WRITTEN TASK =>
Put the lines of the listing below, from the line containing "Open the R Script file type selector" through the end of the listing, into a JSON list of strings, one string per line, with blank lines and pictures left out.

Rows on where targets appear =>
• • • • •
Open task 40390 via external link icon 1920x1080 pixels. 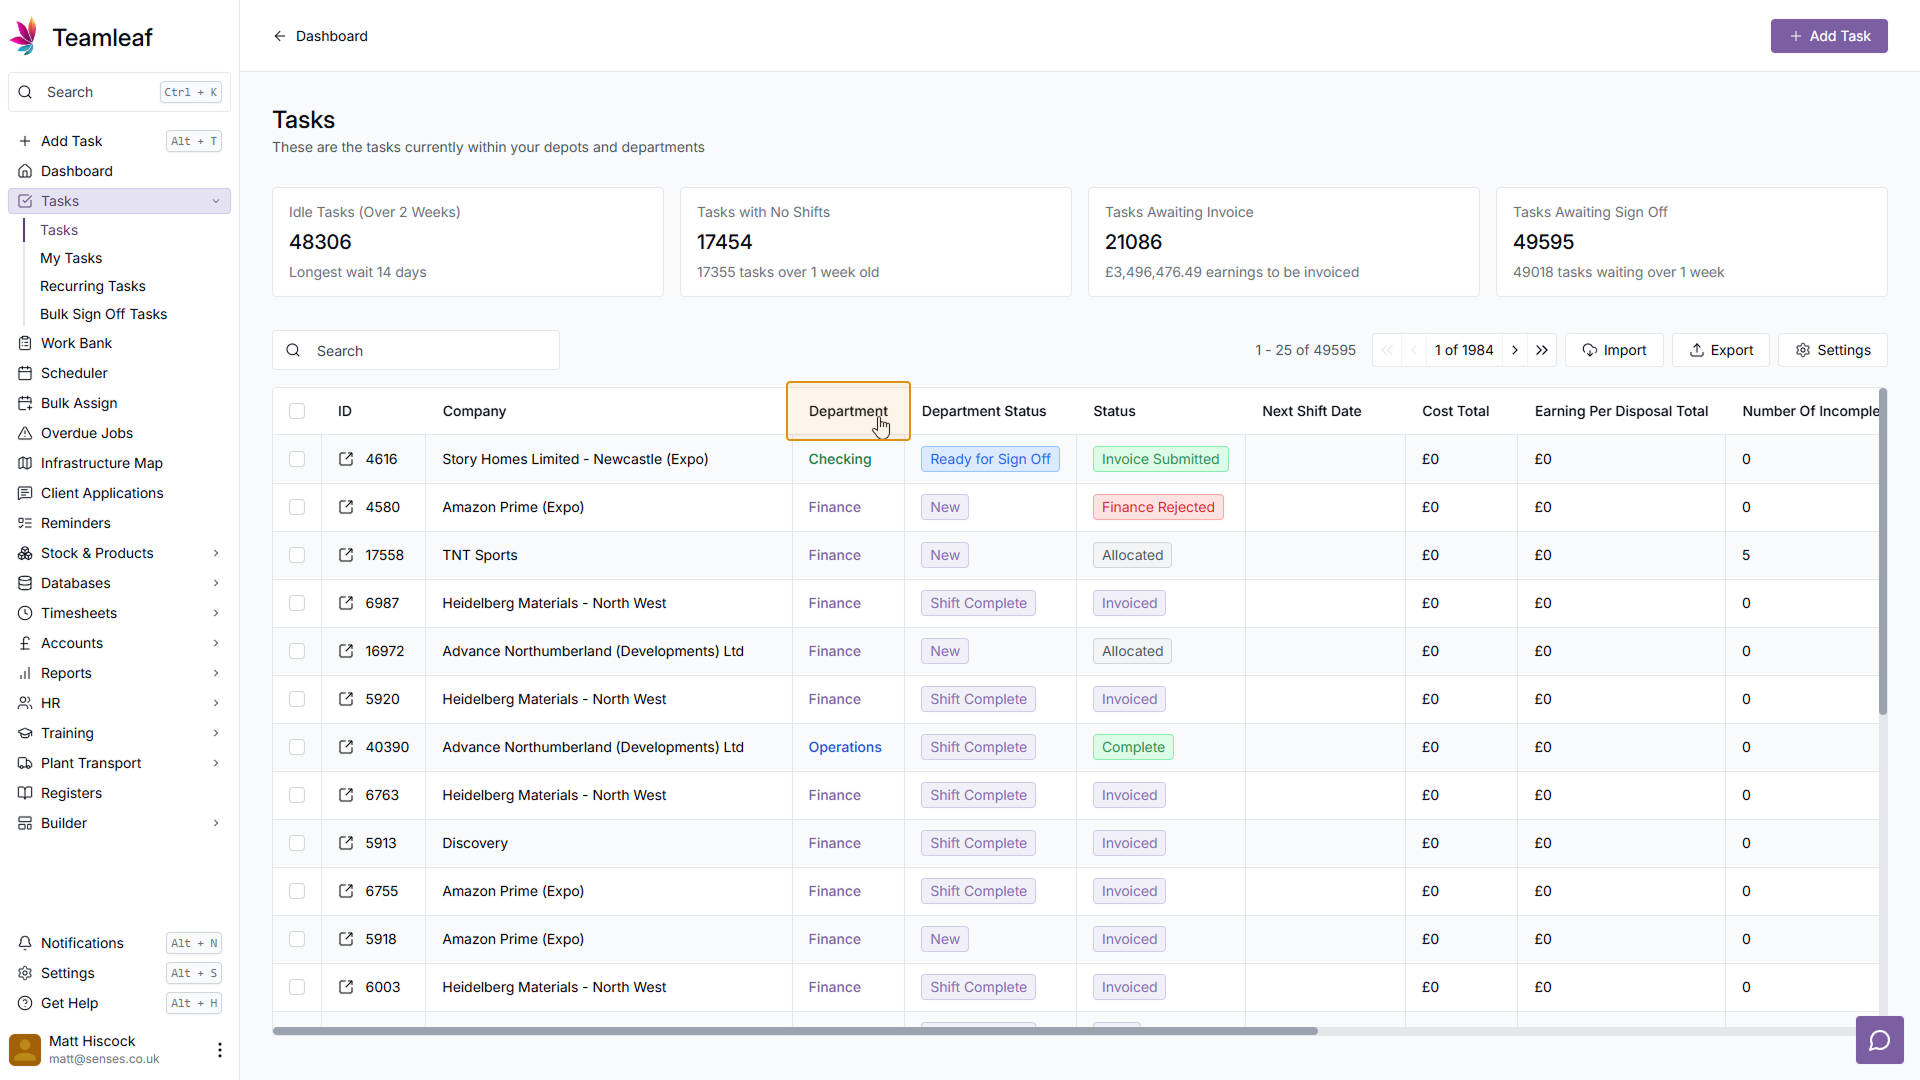[x=346, y=747]
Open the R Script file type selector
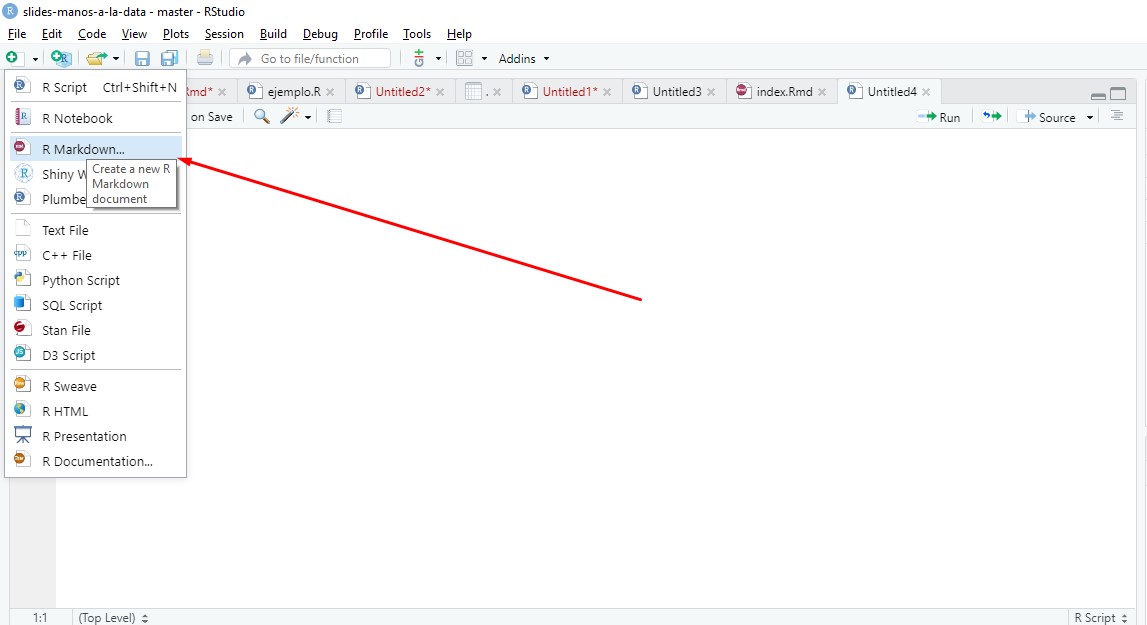The width and height of the screenshot is (1147, 625). click(x=1100, y=618)
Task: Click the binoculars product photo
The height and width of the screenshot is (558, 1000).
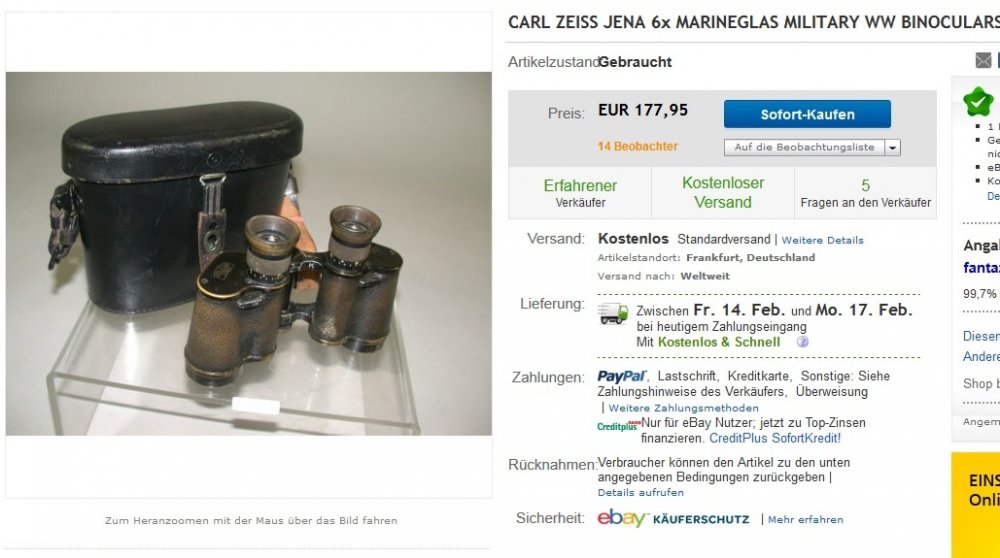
• • • • •
FINAL RESULT =>
[
  "Open the R Script file type selector",
  "The width and height of the screenshot is (1147, 625). click(x=1100, y=618)",
  "Task: Click the binoculars product photo",
  "The height and width of the screenshot is (558, 1000)."
]